Assigned task
Restrict the output to the lines below starting at the one that contains "Where should I click to: Click the 13-01-2026" and ending at the one that contains "Where should I click to: Click the 'OTC", and restate them word for word, both ends included.

Dataset excerpts

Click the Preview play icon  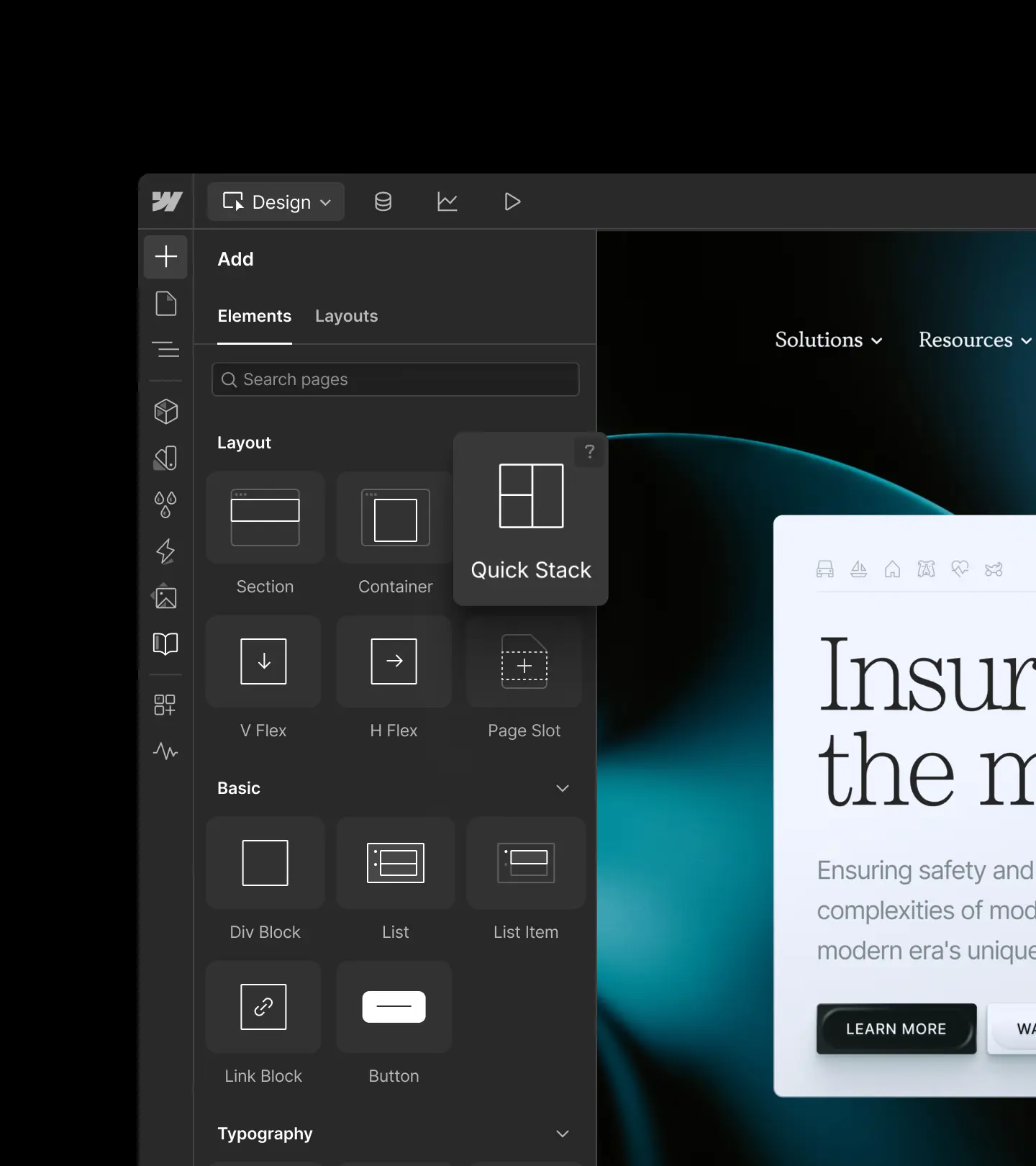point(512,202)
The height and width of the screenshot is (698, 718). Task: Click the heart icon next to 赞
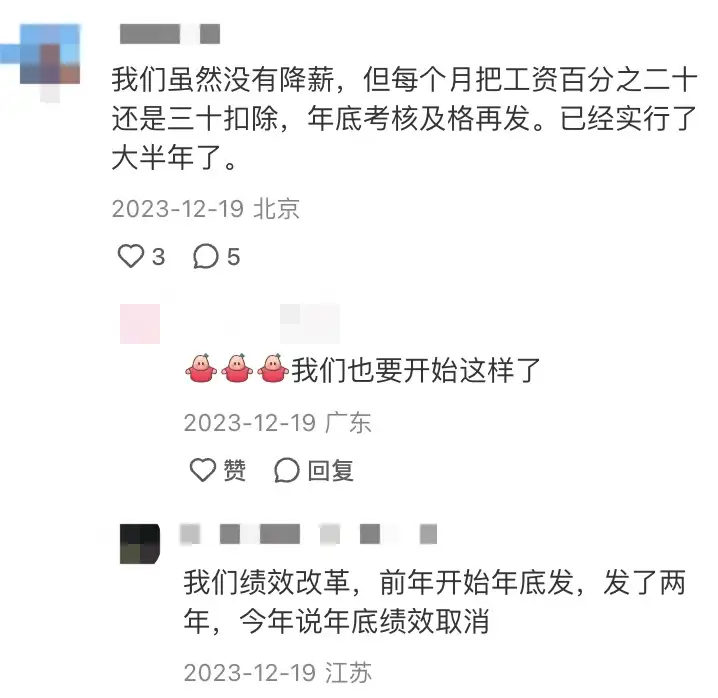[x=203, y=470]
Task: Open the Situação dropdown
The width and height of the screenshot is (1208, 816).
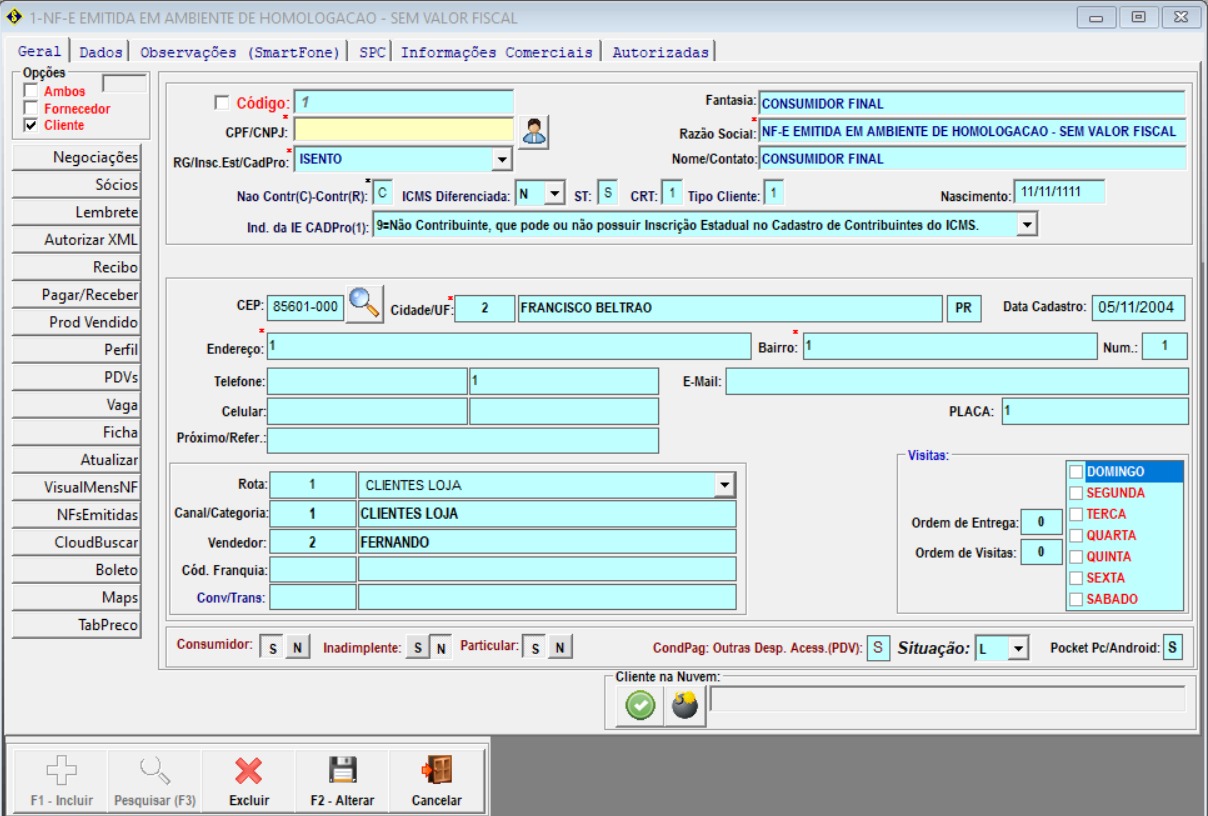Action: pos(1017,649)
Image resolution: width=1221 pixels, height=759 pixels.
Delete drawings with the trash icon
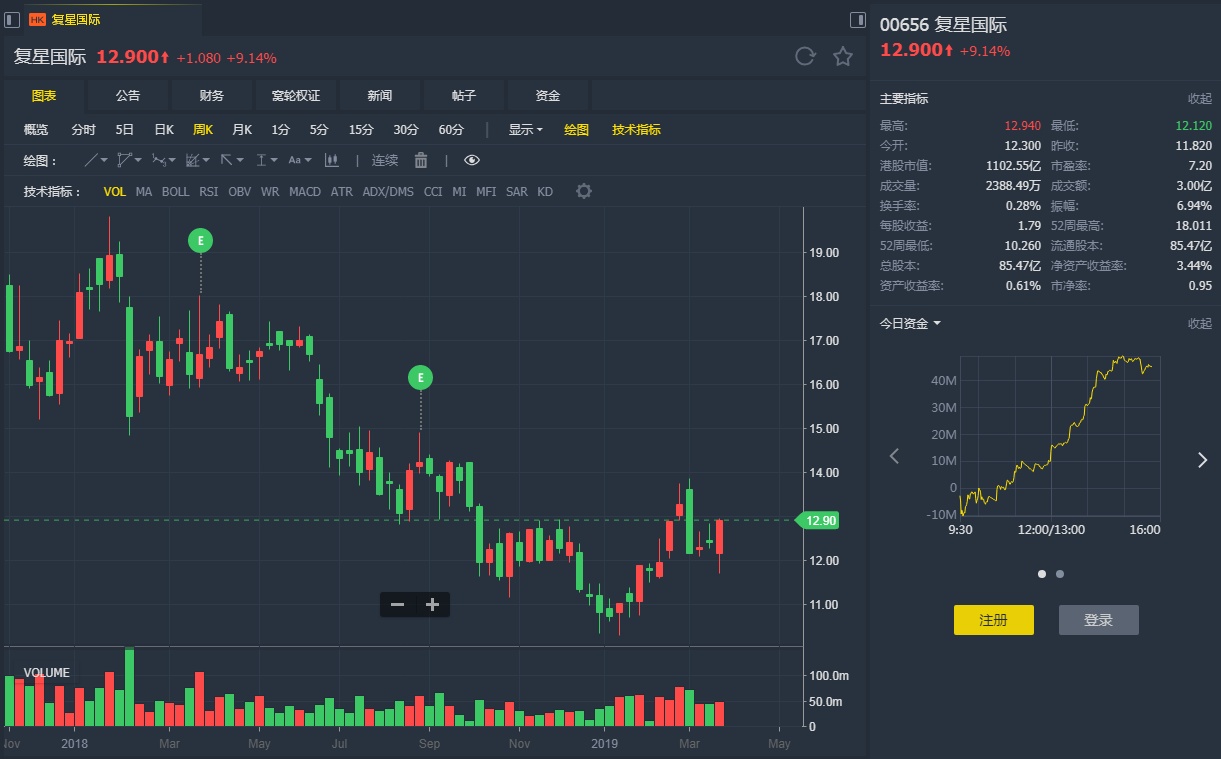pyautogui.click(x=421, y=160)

* * *

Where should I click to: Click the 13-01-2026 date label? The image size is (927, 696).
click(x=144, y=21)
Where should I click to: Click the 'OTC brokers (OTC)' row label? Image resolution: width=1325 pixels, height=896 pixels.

--

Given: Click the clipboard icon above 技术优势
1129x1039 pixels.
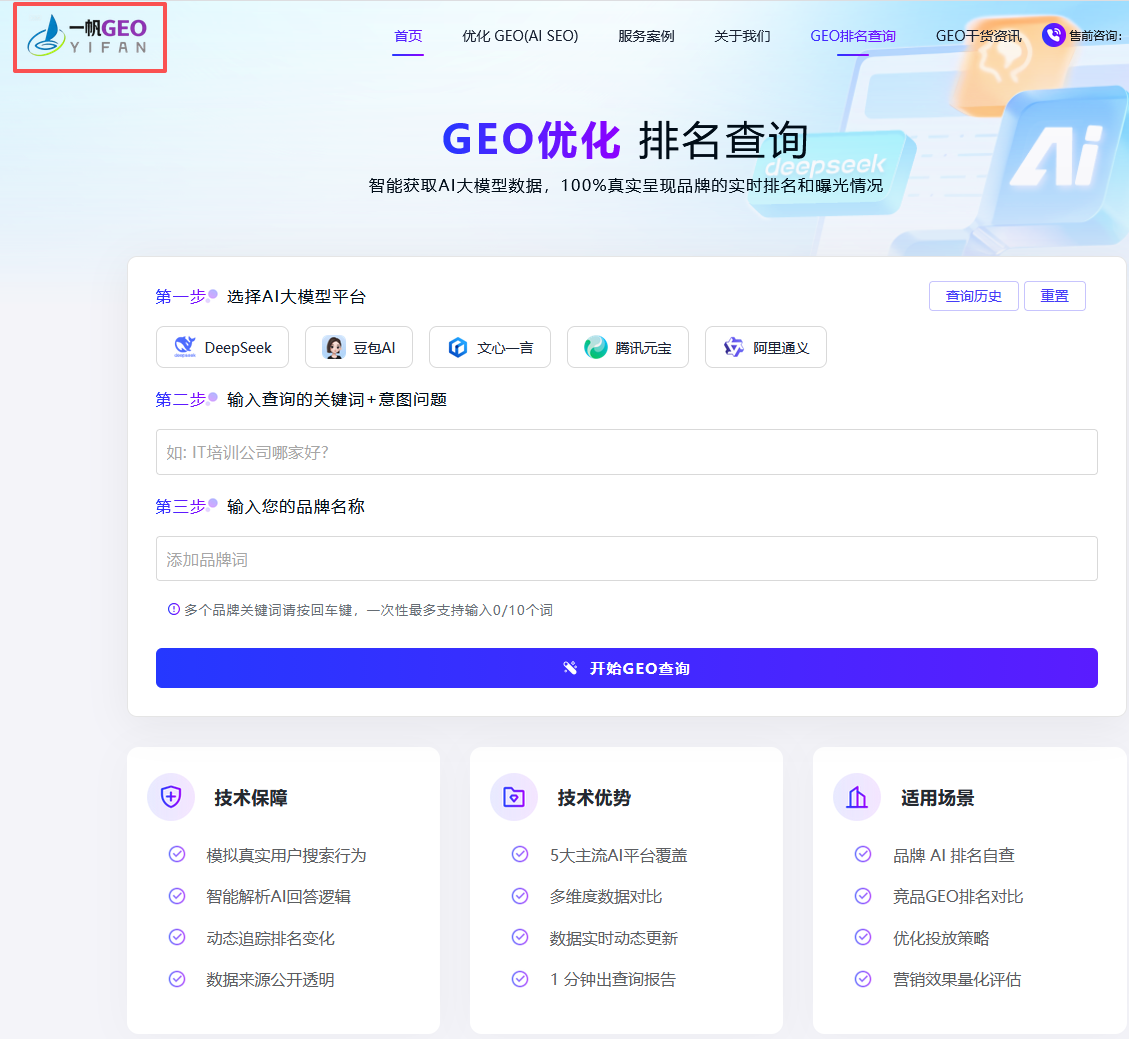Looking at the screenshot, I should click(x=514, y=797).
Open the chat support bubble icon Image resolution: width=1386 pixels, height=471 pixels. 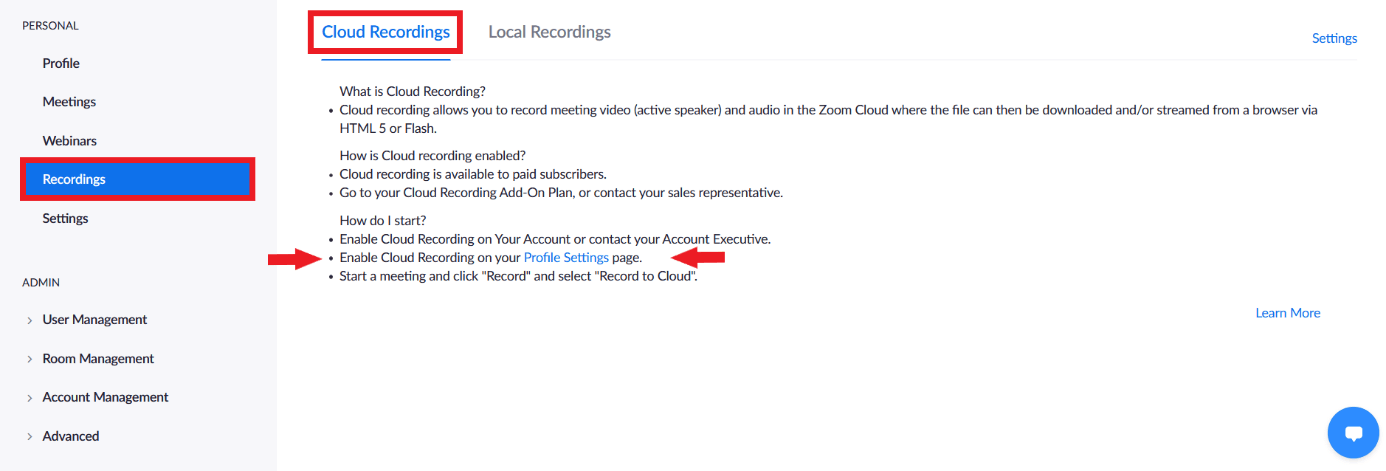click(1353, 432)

Solution to this task
Where should I click to: Click the 13-01-2026 date label? The image size is (927, 696).
click(x=144, y=21)
Where should I click to: Click the 'OTC brokers (OTC)' row label? Image resolution: width=1325 pixels, height=896 pixels.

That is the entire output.